All different scores are computed using the data collected by Fleksy. We start from a list of clean sentences, which we corrupt by introducing artificially generated typos. Then we measure how these typos are corrected.

Check out the blog post Ensuring high-quality auto-correction for 80+ languages for a thorough explanation on how we test the performance of our engine.

Datasets

For every language supported by Fleksy, we use three different datasets :

Formal: Data that comes from official, public datasets, such as Wikipedia dumps.

Conversational: Data scrapped from curated online content, such as movie subtitles.

Chat: Data gathered directly from our beta-testers testing the keyboard.

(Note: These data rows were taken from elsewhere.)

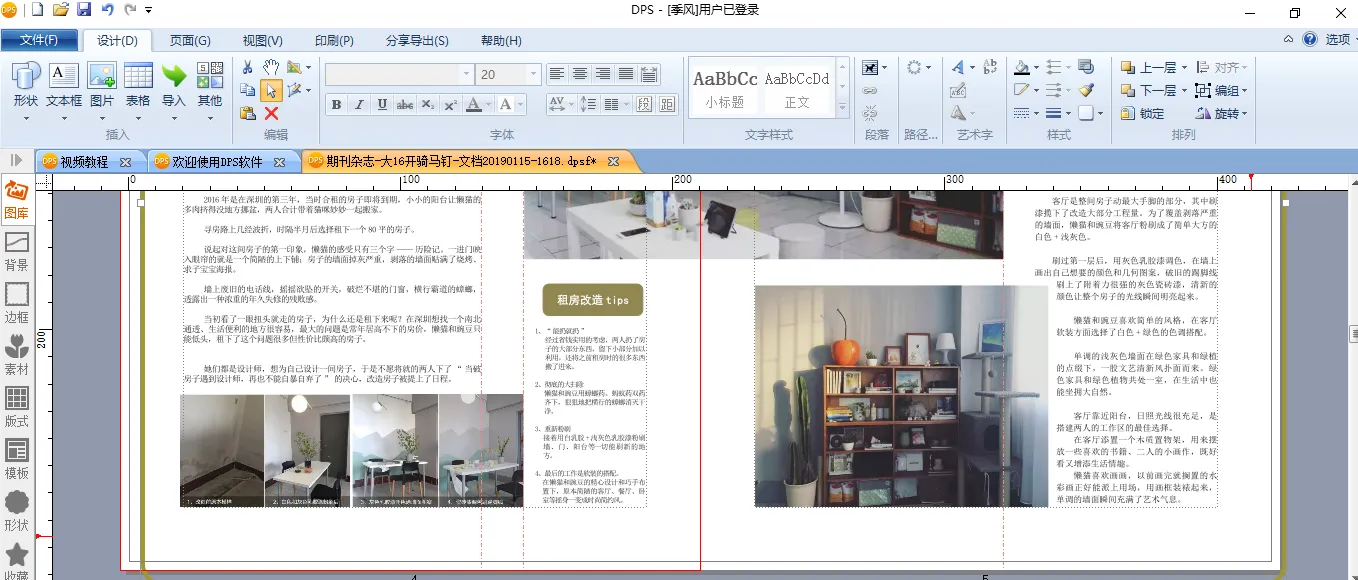Open the font name dropdown list

click(466, 75)
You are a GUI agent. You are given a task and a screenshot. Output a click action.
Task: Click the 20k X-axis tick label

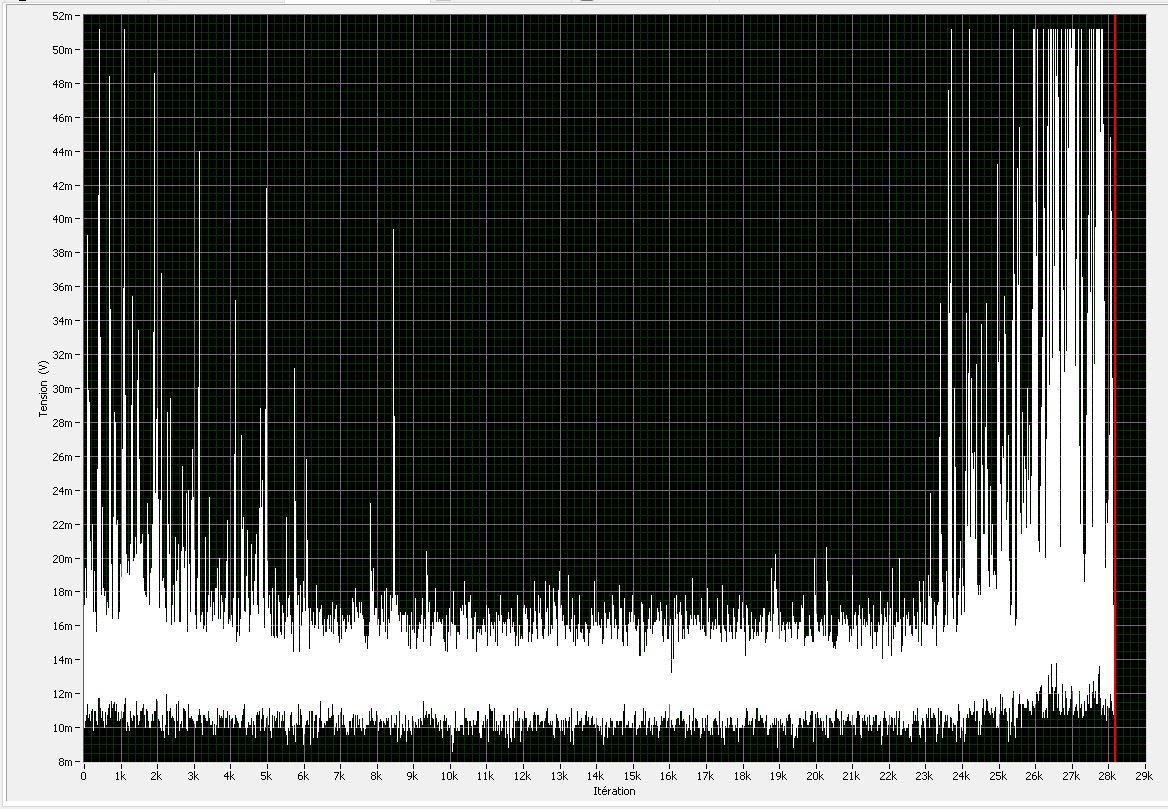point(815,776)
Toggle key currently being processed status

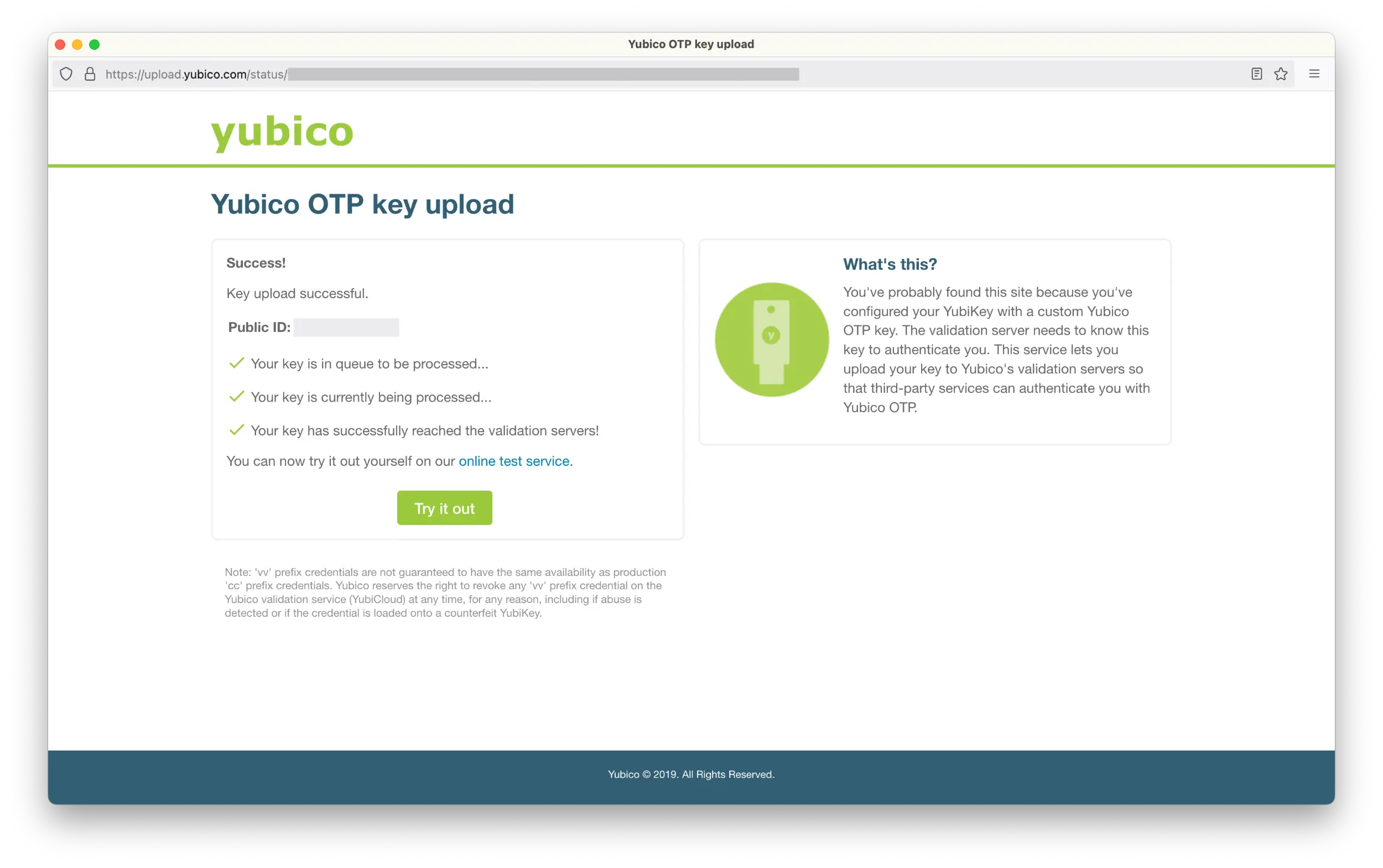(x=236, y=397)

Because the sources used for each dataset is different, the resulting sentences have different properties (length, vocabulary, format, formality, etc…). Here is a few examples from each of these datasets :

Formal

With just a sliver of the vote return coming in after the polls closed at 8 p.m., Boxer already had a lead of nearly 230,000 votes.
Fellow White Sox reliever Scott Linebrink served as a sounding board for Jenks during the past season, when the two discussed Linebrink’s religious faith and what it did for his life.
And those increased reserves are incredibly profitable for ATP as they are going to be acquired very inexpensively and the only additional cost for ATP is drilling.
The New York campaign underscored the divided nature of the Republican Party as it tries to rebound from election losses in 2006 and 2008 that ousted the party from control of Congress and the White House.

Conversational

I never know how the day will turn out.
It does not think that it would have to him to be very been thankful?
The girl was beautiful.
Did you bring callie’s cards?

Chat

two foot spin with entrance
my second day aswell
hey. ur mom told ur tia that u guys are. coming this weekend.
Yılmaz just trying to hide money

For each dataset, we split the data into a train set and a test set, and we run the benchmark on the test set.

We use 20k sentences for each dataset, so across all datasets we have a test set of 60k sentences for each languages (note, for some languages we have less sentences in the test set because the whole dataset is too small, we keep at least 90% of the data for the train set).

Artificial typos

To introduce typos in the clean text, we simulate all possible typos that a human typing on a mobile keyboard could do. This include:

  • Characters additions / deletions
  • Characters transpositions
  • Accent simplifications
  • Case simplifications
  • Fat-finger syndrome (fuzzy typing)
  • Common typos (sampled from a dataset of most common typos for a given language)

We use the following typo rates:

  • Character transpositions : 1% of all characters
  • Character additions : 0.5% of all characters
  • Character deletions : 0.5% of all characters
  • Space deletions : 1% of all space characters
  • Symbol deletions : 10% of symbol characters
  • Accent simplification : 8% of accented characters
  • Case simplification : 8% of uppercased characters
  • Common typos : 5% of words

With these rates, we obtain an overall typo rate of 12%.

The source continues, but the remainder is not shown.